Written exercise: Count the lines in the items below that contain the string "width", with case counting. Reply with the number alone.

┄┄┄┄┄┄┄┄┄┄

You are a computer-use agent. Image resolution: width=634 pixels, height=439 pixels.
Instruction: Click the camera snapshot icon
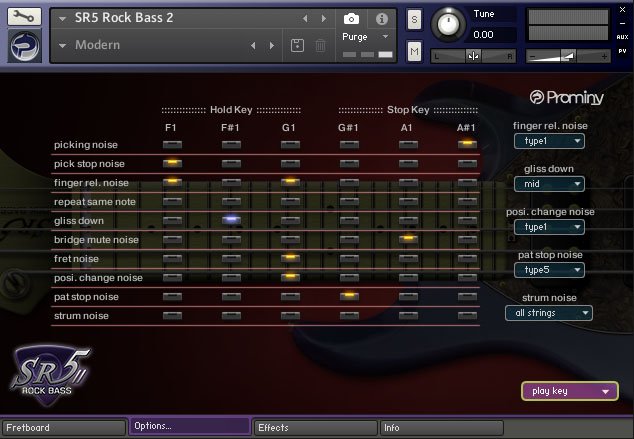(351, 19)
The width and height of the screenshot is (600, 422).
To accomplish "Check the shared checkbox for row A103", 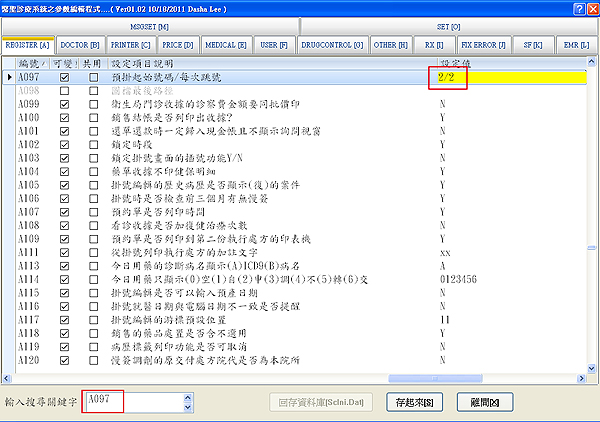I will click(93, 158).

┄┄┄┄┄┄┄┄┄┄

Output of the task: 2